Cloning, expression, and characterization of the TATA-binding protein (TBP) promoter binding factor, a transcription activator of the Acanthamoeba TBP gene

Abstract

TATA-binding protein (TBP) gene promoter binding factor (TPBF) is a transactivator which binds to the TBP promoter element (TPE) sequence of the Acanthamoeba TBP gene promoter and stimulates transcription in vitro. We have isolated a cDNA clone encoding TPBF. TPBF is a polypeptide of 327 amino acids with a calculated molecular mass of 37 kDa. The predicted amino acid sequence of TPBF shows no significant homology to other proteins. TPBF has two potential coiled-coil regions, a basic region, a proline-rich region, a histidine-rich N terminus, and a nuclear targeting sequence. The recombinant protein has an apparent molecular mass of 50 kDa, identical with that of TPBF purified from Acanthamoeba.
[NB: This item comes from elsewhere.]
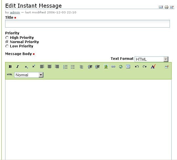The image size is (177, 160).
Task: Set priority to Low Priority
Action: 7,46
Recombinant TPBF is able to bind DNA and activate transcription with the same specificity as natural Acanthamoeba TPBF, demonstrating the authenticity of the clone. Mobility shift assays of co- translated TPBF polypeptides and chemical cross-linking demonstrate that TPBF is tetrameric in solution and when bound to DNA. Analyses of TPBF mutants show that Coiled-coil II is essential for DNA binding, but Coiled-coil I and the basic region are also involved. TPBF is thus a novel DNA-binding protein with functional similarity to the tumor suppressor protein p53.